Stößt die Pflegekraft bei ihrer Jobsuche auf Erfolg und wird zu einem Vorstellungsgespräch eingeladen, so sollte Folgendes beachtet werden:
Urlaub nehmen für ein Vorstellungsgespräch?
Ob die Pflegekraft extra Urlaub bei ihrem derzeitigen Arbeitgeber nehmen muss, um das Vorstellungsgespräch wahrnehmen zu können, hängt davon ab, ob das aktuelle Arbeitsverhältnis bereits gekündigt wurde oder nicht. Handelt es sich um ein noch ungekündigtes Arbeitsverhältnis, so muss die Pflegekraft für ein Vorstellungsgespräch einen ihrer Urlaubstage „opfern“, sollte das Gespräch in die Arbeitszeit der Pflegekraft fallen. Ist das Urlaubskontingent bereits erschöpft, so muss die versäumte Arbeitszeit an anderer Freizeitstelle nachgeholt werden. Anders sieht es aus, wenn die Kündigung bereits erfolgt ist. In diesem Fall bejaht § 629 BGB das Recht des Arbeitnehmers, auf Wunsch ausreichend Freizeit zur Jobsuche gewährt zu bekommen.
Dieser Anspruch gilt unabhängig davon, welche Partei das Arbeitsverhältnis zuvor aufgelöst hat. Will der Arbeitnehmer von seinem Recht Gebrauch machen, muss dies trotzdem vom Arbeitgeber genehmigt werden. Der Arbeitssuchende ist nicht berechtigt, einfach so mit Verweis auf § 629 BGB auf der Arbeit zu fehlen. Für die Genehmigung muss der Arbeitnehmer den Grund sowie die voraussichtliche Dauer seiner Abwesenheit rechtzeitig mitteilen, damit der Arbeitgeber für diese Zeit entsprechenden Ersatz organisieren kann. Der (Firmen-)Name des potenziellen neuen Arbeitgebers muss dabei nicht mitgeteilt werden.
Praxistipp: § 629 BGB greift nicht nur das Recht auf Freizeit für ein Vorstellungsgespräch auf, sondern gilt auch für Eignungstests und den Besuch einer gewerblichen Arbeitsvermittlung sowie der Agentur für Arbeit, um die gesetzliche Meldepflicht einzuhalten (§ 38 SGB III).

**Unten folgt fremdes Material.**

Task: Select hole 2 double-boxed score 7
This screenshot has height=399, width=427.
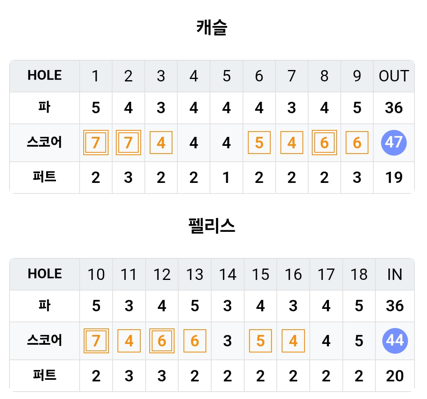Action: click(128, 143)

Bezahlte Freistellung zur Jobsuche?
Ob während der Zeit des Vorstellungsgesprächs Anspruch auf Entgeltfortzahlung besteht, ist zunächst davon abhängig, wie lange die Pflegekraft aufgrund des Termins nicht zur Verfügung steht. Betrachtet man den Sachverhalt aus juristischem Blickwinkel so handelt es sich bei einem Vorstellungsgespräch um eine vorrübergehende Arbeitsverhinderung ohne Verschulden des Arbeitnehmers. Für nicht tarifgebundene Arbeitnehmer gilt dabei die Regelung aus § 616 BGB:
„Der zur Dienstleistung Verpflichtete wird des Anspruchs auf die Vergütung nicht dadurch verlustig, dass er für eine verhältnismäßig nicht erhebliche Zeit durch einen in seiner Person liegenden Grund ohne sein Verschulden an der Dienstleistung verhindert wird.“
Beträgt die Abwesenheit der Pflegekraft lediglich bis zu zwei Stunden, so ist dies problemlos als „verhältnismäßig nicht erhebliche Zeit“ zu werten. Strebt die Beschäftigte jedoch nach einem räumlichen Wandel und unternimmt sie daher eine ein- bis zweitägige Reise für das Gespräch, so ist der Arbeitgeber nicht zur Entgeltfortzahlung verpflichtet (Siehe dazu auch: BAG vom 20. Juli 1977 – 5 AZR 325/76).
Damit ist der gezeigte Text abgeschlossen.